Things You Should Do:

  • Review the eligibility requirements carefully before filling out the application.
  • Complete all pages of the application clearly, using black or blue ink only.
  • Provide accurate and matching information on your Social Security card and government-issued ID.
  • Submit the application along with any required verification documentation to avoid delays.

Things You Shouldn't Do:

  • Do not submit an application that is incomplete or contains errors.
  • Do not use any ink colors other than black or blue, as they may not be readable.
  • Do not provide more than one application unless explicitly instructed by DHSR.
  • Do not hide any pending findings related to abuse or neglect on your application.

Misconceptions

  • Misconception 1: Submitting multiple applications increases the chances of approval.
  • Submitting more than one application without instruction from the Department of Health Service Regulation (DHSR) could lead to confusion and delays. Only one application should be submitted unless specifically directed otherwise.

  • Misconception 2: All types of employment qualify for reciprocity.
  • Not all employment qualifies. Work as a private duty nurse aide does not meet the eligibility requirements. Only positions where nursing or nursing-related tasks were delegated and supervised by a Registered Nurse count toward eligibility.

  • Misconception 3: Name discrepancies do not matter.
  • The name on your social security card and identification must match exactly. If there are discrepancies, documentation proving your name change must be provided. Failure to do so can lead to application rejection.

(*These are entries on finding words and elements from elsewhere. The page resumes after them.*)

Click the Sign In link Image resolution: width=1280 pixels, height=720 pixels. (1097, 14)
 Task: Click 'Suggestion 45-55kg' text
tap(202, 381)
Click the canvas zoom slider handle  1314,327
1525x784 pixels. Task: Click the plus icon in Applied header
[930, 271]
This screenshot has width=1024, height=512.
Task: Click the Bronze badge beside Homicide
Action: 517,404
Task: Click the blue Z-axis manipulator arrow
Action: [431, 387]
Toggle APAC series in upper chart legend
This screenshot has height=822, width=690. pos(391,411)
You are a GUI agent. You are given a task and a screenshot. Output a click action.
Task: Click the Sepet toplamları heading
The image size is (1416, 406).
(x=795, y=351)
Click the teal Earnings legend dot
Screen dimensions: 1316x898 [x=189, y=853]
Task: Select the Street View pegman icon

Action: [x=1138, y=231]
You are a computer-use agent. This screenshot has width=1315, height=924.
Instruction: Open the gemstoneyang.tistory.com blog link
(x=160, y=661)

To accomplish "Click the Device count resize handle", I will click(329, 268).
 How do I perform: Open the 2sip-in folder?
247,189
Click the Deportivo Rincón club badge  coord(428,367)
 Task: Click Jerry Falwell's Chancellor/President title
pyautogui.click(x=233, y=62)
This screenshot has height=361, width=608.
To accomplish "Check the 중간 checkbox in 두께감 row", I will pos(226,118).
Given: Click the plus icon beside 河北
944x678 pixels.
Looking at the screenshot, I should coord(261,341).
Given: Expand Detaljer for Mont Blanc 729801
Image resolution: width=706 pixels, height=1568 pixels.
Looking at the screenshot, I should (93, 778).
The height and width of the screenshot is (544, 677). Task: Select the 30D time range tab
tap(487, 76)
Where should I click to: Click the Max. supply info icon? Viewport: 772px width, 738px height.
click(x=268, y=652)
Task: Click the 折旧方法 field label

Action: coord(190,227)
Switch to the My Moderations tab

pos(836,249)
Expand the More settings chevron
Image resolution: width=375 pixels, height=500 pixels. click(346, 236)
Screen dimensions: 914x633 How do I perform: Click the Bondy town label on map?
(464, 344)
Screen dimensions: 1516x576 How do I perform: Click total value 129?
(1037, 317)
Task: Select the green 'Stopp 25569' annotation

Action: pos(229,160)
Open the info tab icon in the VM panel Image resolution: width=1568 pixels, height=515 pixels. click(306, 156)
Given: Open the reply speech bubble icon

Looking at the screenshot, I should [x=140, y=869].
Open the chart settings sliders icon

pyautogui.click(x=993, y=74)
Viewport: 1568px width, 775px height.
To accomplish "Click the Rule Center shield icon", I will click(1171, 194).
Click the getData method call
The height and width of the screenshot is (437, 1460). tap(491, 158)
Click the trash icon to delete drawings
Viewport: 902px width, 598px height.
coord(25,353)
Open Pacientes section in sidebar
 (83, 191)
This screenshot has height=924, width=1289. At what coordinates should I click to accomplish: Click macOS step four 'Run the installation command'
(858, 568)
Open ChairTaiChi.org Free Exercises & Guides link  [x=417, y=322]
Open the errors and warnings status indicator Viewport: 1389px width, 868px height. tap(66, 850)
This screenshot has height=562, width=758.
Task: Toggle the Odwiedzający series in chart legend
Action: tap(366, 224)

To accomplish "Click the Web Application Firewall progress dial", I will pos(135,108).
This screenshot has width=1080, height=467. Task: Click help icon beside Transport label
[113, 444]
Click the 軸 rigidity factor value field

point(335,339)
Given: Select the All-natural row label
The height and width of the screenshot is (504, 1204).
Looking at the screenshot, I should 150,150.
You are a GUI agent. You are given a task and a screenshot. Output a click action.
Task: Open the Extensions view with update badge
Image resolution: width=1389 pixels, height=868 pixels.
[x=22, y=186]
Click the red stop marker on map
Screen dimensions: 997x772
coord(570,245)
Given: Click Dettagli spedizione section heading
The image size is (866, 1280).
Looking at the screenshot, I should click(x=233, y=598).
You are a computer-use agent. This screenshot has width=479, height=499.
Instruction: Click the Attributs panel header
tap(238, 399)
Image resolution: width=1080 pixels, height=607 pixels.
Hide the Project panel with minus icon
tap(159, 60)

  • Misconception 4: An expired certification is sufficient for application.
  • An active certification is necessary for reciprocity. If your certification has expired, you must ensure you meet all other eligibility criteria and provide a current, active status from another state registry.

Key takeaways

Key Takeaways for Filling Out the South Carolina Nurse Aide Form:

  • Eligibility is a priority; ensure you meet all five listed criteria before starting the application.
  • Complete all pages of the application (1 through 6) accurately and legibly. Incomplete applications will not be processed.
  • Use only black or blue ink; other colors may not be readable when faxed.
  • Your application should be submitted via mail or fax using the provided addresses and phone number.
  • Names on your social security card, identification, and nurse aide registry must match precisely.
  • Provide supporting documentation for any name changes if the names do not match.
  • Be prepared to submit verification of your active status on any state nurse aide registries you are part of.
  • Private duty employment does not qualify for the reciprocity eligibility requirement.